Ho iniziato dicendo che ho sempre vissuto questo rapporto come una benedizione. Ecco, tempo fa ho iniziato a guardare alla questione dal punto di vista opposto; se è vero che i libri mi hanno influenzata a livello così profondo, che cosa sarei stata senza?
Il punto è che nell’ultimo anno ho iniziato ad avventurarmi un po’ fuori da quello che consideravo il mio spazio felice, il mio porto sicuro. Dalla mia comfort-zone, diciamo. E ho scoperto che mi piace, che fuori ci sono cose interessanti cui prima non avrei concesso la mia attenzione né il mio tempo, perché non ne avevo bisogno. Soprattutto, ho scoperto che il mondo fuori riesco ad affrontarlo, e non è che la cosa mi fosse così scontata. Avendo sempre avuto a mia disposizione una bolla così confortevole, perché cercare qualcos’altro?
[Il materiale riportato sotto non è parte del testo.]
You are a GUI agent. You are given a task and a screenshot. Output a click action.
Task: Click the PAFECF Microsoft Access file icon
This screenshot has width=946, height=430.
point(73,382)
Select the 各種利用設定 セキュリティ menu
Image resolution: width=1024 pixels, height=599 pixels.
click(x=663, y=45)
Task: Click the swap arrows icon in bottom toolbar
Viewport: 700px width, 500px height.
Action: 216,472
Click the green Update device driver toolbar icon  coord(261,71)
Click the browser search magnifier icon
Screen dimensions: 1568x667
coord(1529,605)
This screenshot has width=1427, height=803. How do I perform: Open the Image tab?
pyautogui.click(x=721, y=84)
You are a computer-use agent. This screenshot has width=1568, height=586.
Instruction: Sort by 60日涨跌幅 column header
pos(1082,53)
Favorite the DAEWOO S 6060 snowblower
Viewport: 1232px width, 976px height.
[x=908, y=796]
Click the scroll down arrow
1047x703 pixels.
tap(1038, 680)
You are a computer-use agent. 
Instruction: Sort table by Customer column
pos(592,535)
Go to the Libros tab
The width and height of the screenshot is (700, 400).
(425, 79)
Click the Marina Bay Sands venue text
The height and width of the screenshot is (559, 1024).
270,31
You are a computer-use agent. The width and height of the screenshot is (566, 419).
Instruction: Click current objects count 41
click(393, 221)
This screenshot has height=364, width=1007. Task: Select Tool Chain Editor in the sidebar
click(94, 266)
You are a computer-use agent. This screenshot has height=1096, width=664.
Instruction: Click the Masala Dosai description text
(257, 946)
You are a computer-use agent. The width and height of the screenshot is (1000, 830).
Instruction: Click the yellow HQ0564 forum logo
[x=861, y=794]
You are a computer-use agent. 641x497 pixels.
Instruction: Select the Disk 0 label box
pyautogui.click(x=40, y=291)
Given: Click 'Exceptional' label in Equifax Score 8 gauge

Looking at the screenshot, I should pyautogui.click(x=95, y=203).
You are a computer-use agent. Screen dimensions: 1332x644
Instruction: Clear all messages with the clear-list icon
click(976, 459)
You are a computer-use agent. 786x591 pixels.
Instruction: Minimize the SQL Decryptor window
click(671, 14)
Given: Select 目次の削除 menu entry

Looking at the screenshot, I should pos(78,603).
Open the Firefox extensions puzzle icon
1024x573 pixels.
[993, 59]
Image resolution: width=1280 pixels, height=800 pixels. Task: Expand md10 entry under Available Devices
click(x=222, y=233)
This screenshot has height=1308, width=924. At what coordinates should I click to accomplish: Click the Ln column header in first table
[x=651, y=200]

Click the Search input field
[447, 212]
Quello che mi sto chiedendo è se avere avuto a mia disposizione una tana così comoda  non mi abbia scoraggiato dall’uscirne, evitandomi di affrontare sfide che avrebbero potuto farmi crescere come persona, o di ampliare le mie conoscenze, le mie vedute. Sono così tanti gli interessi che mi sono rifiutata di approfondire perché “avrebbero tolto tempo alla lettura”. E di questo un po’, devo ammetterlo, mi pento.
Non del mio legame coi libri, ma per non averne coltivati altri. Col cinema, ad esempio. Con la musica. Con la storia medievale, col canto, col gioco di ruolo, con una qualche subcultura.
Non che io pensi di aver perso qualcosa, chiariamoci. Non è che dopo decenni di costante bibliofilia io abbia intenzione di fare anti-proselitismo. Ma nell’ambiente lit-blogger parliamo sempre dei libri come del passatempo più utile e sano di questo mondo, senza considerare le eventuali controindicazioni. E la mia controindicazione è che l’ossessione toglie il tempo a tutto il resto, e questo non è mai bene. Voglio dire, dentro i libri abitano tra le esperienze più meravigliose che si possano fare, ma i libri non esauriscono l'intera meraviglia del mondo. E privarsi di meraviglie "altre" solo perché se ne ha a disposizione una fonte interminabile non può essere bene. Credo.
Almeno, per adesso la penso così.
Magari, si spera, il prossimo post sarà un tantino più utile.
(probabilmente sarà quello dedicato a Il mio nemico mortale di Willa Cather; che peraltro mi è piaciuto assai.)